In many instances, patients are reluctant to tell people in their surroundings or health care professionals about their hallucinations. This hesitation is certainly a contributing factor to the underestimation of the prevalence of CBS. We found that nine patients (36%) had not told anyone about their hallucinations – a clear indication that many patients will not reveal their hallucinations unless confronted with a direct question posed in the correct manner. In the Australian population where they used the same initial screening question as we did (Vukicevic & Fitzmaurice 2008), they found that 21% had not told anyone of their hallucinations. Our and their finding seems to suggest that many patients will admit to having hallucinations if posed that particular question. Naturally, we do not know how many patients, despite being posed that question, chose not to reveal symptoms of CBS.
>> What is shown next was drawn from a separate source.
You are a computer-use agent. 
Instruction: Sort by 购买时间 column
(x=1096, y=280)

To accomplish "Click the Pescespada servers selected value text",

We also performed a detailed examination of the retina to see whether there was a specific ocular pathology which could be associated with CBS. Abbott and Khan found no difference in the relative proportion of patients with neovascular AMD and geographic atrophy (Khan et al. 2008; Abbott et al. 2007). Abbott and co-workers also looked at relative sizes of central scotomas being unable to find a relation between the size and localization of scotomas and CBS (Abbott et al. 2007). All of our patients had neovascular AMD, and even though the size of the lesion was comparable in the two groups, we found that the patients with CBS had almost seven times larger areas of geographic atrophy than the other patients. This finding could suggest that larger areas of geographic atrophy from where there are no visual inputs to the visual cortex are more prone to cause hallucinations (Sunness et al. 2004). We did not find a correlation between area size of geographic atrophy and visual acuity – explained by the fact that some of the areas with geographic atrophy were extrafoveal. In contrast, we found thickness of subfoveal fibrosis correlated with visual acuity but not with the occurrence of CBS.
The origin of the CBS symptoms is still largely unknown even though the knowledge of the syndrome has recently been extended (Ffytche 2009). The main theory, denoted ‘deafferentation theory’, behind the syndrome suggests that a lack of sensory input from the eye creates hallucinations (Ffytche 2009). One case study linked anti-VEGF treatment with the onset of visual hallucinations and proposed that the hallucinatory episodes may be promoted by the reduced retinal oedema and realignment of the photoreceptors (Meyer et al. 2007). CBS can occur in any ophthalmological disease and has not been specifically associated with loss of function in the retina, lens or optic nerve. We feel that our data largely support this theory, suggesting that the hallucinations occur because of loss of visual input as may occur in geographic atrophy.
In conclusion, we show that symptoms of CBS are not uncommon in a large unselected group of patients being treated with anti-VEGF, and that a large proportion of the patients are reluctant to reveal their hallucinations unless they are specifically questioned about them. We also show that symptoms of CBS are associated with low vision and large areas of geographic atrophy. We feel that clinicians working with these patients should be aware of the relatively high prevalence of CBS in this population, so that the origin and benign nature of the hallucinations can be described to the patient.